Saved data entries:
- - -

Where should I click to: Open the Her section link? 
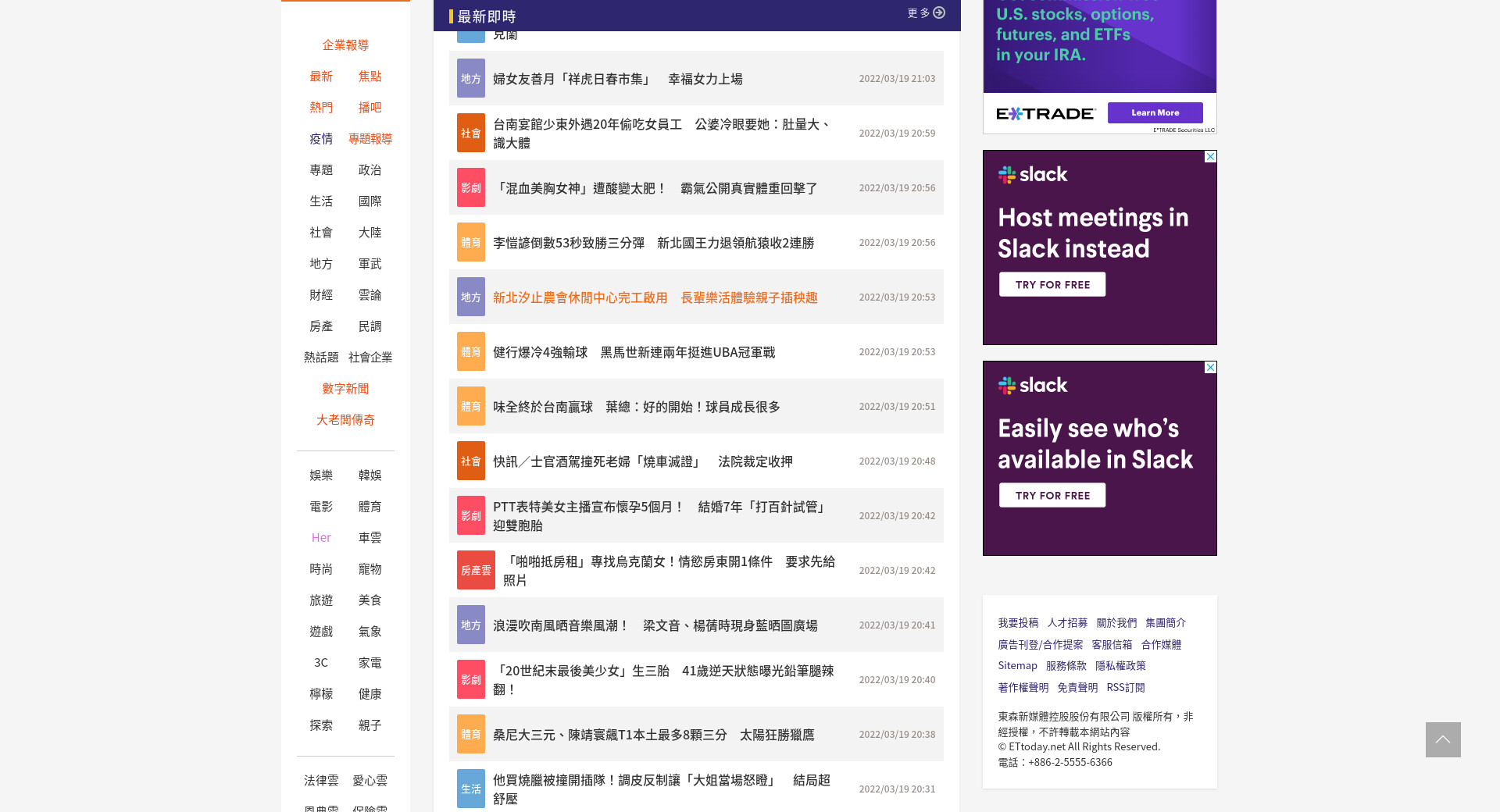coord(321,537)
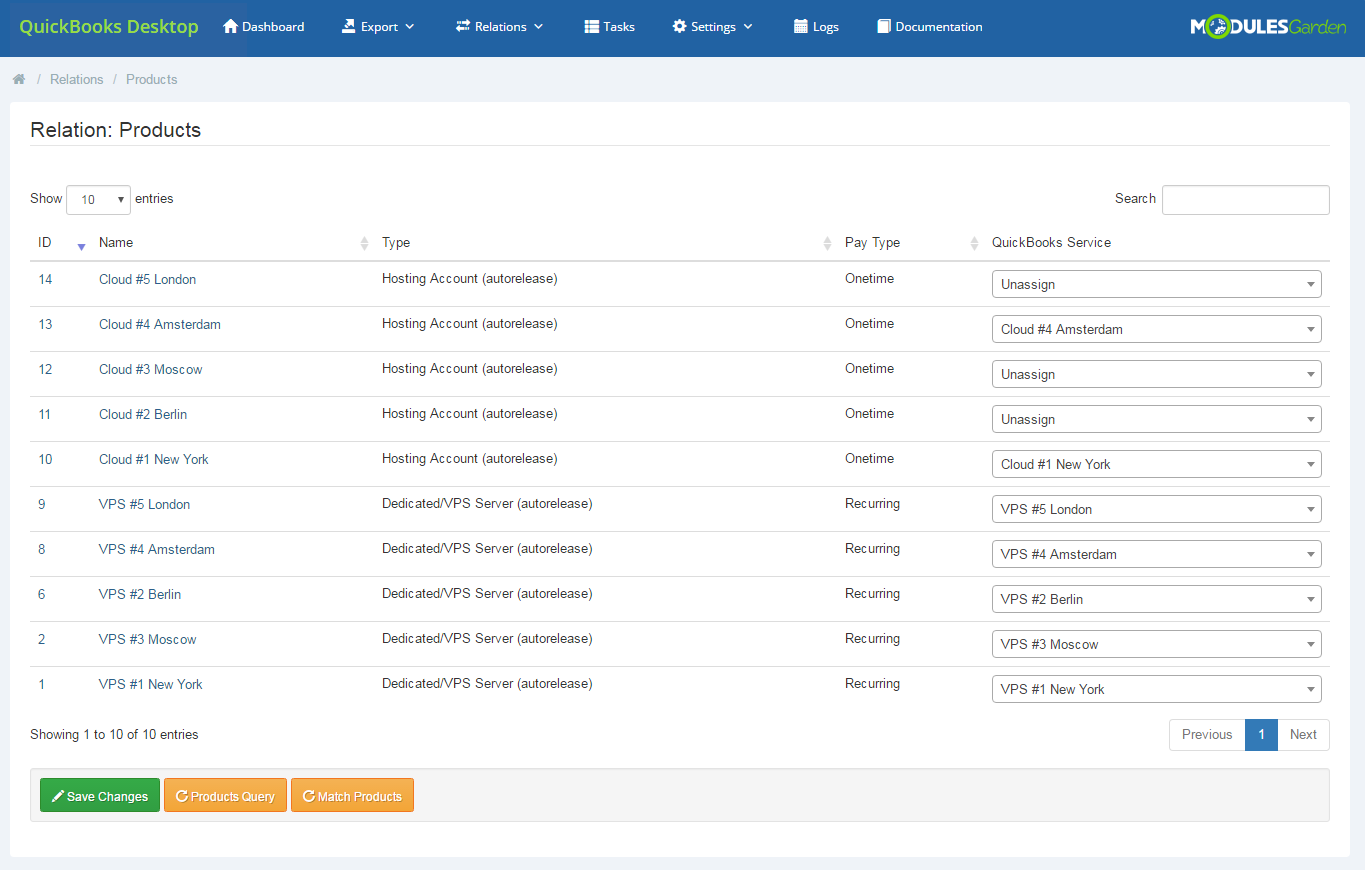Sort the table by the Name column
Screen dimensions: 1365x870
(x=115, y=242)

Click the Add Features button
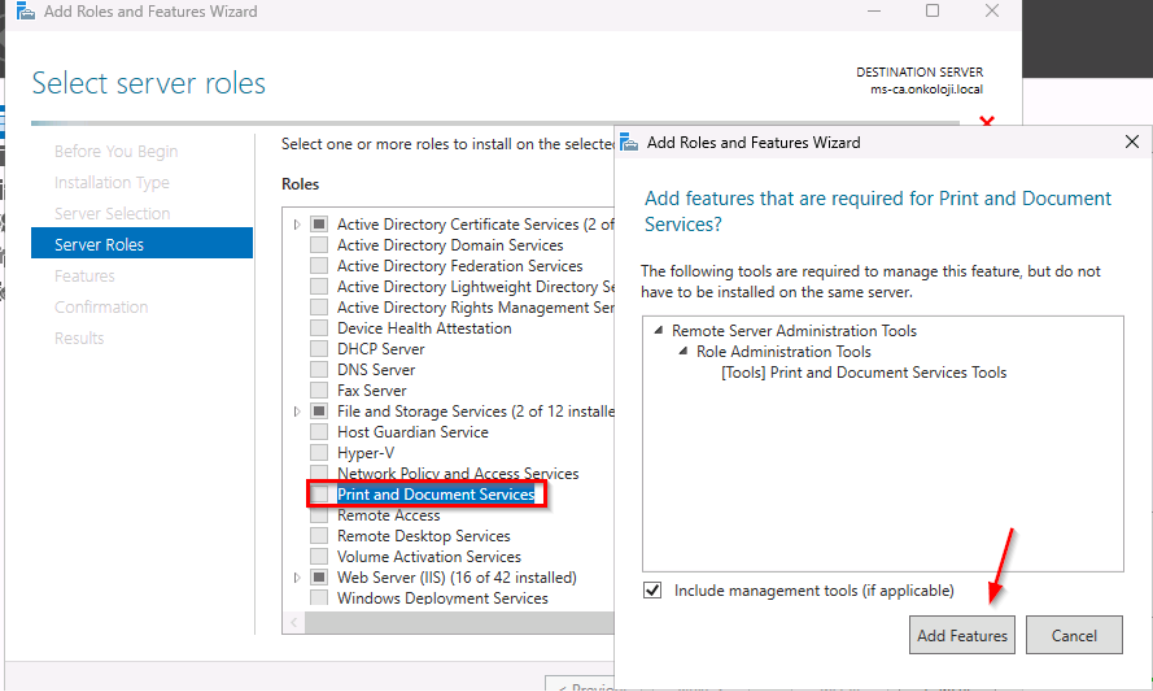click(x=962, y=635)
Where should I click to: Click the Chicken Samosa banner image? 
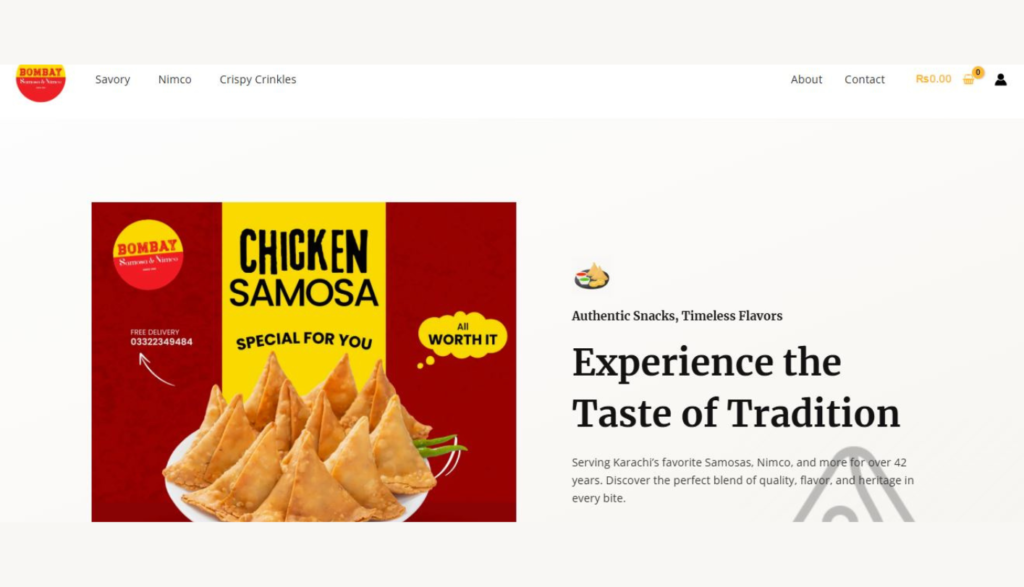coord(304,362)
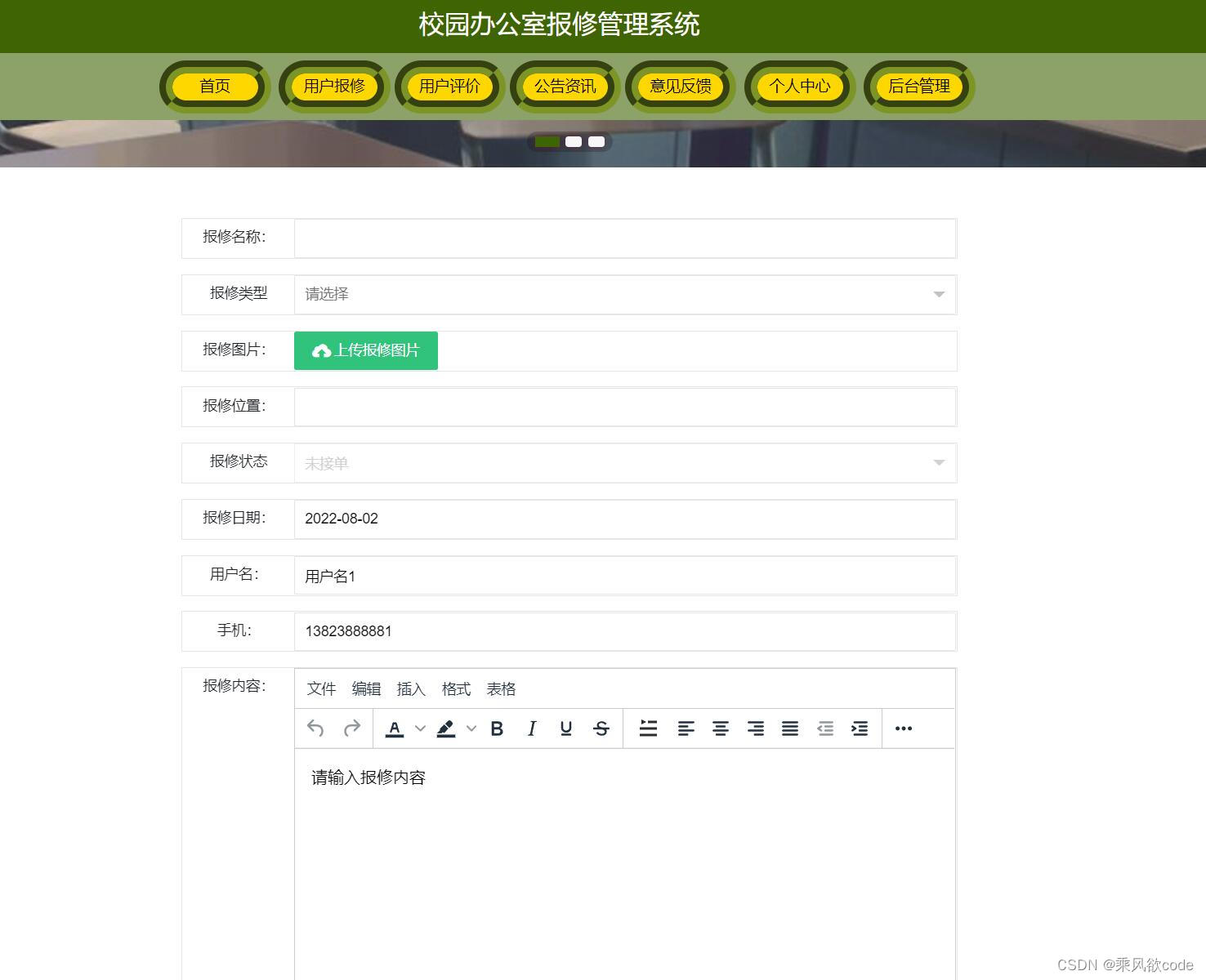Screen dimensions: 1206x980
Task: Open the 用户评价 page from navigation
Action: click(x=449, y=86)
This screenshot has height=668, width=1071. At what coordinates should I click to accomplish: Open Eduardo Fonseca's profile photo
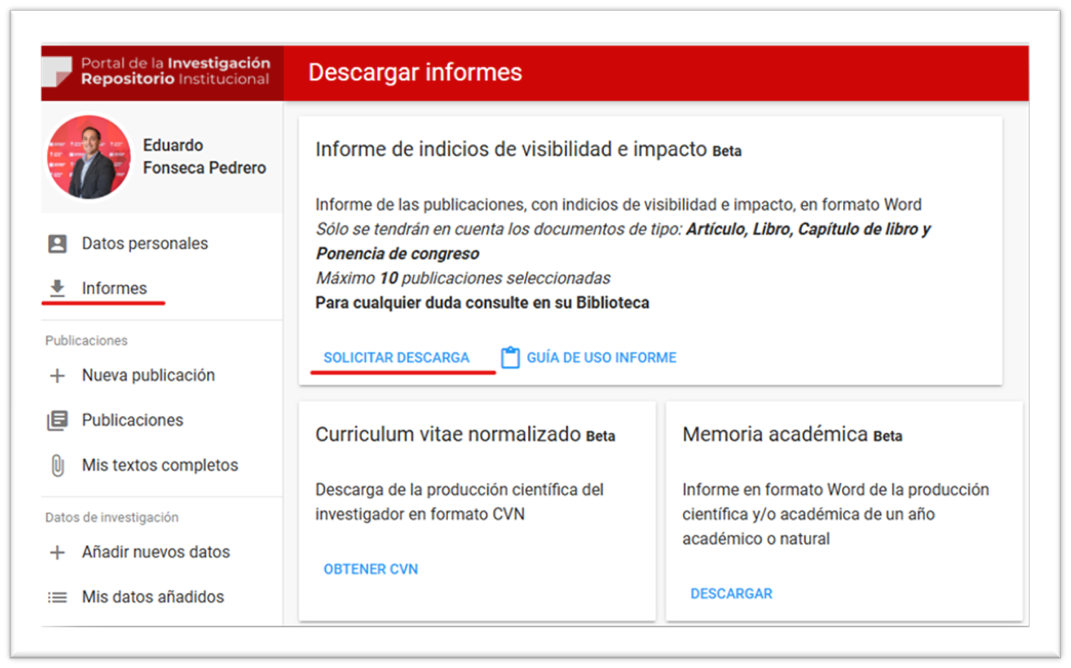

- - -

Please retype the entries above word for word, but only from the line containing "Where should I click to: Click" through the last line, and without the pictures.

Where should I click to: Click the Chicken Samosa banner image? 
coord(304,362)
Screen dimensions: 1206x980
Task: Open the 用户评价 page from navigation
Action: click(x=449, y=86)
This screenshot has height=668, width=1071. At what coordinates should I click to accomplish: Open Eduardo Fonseca's profile photo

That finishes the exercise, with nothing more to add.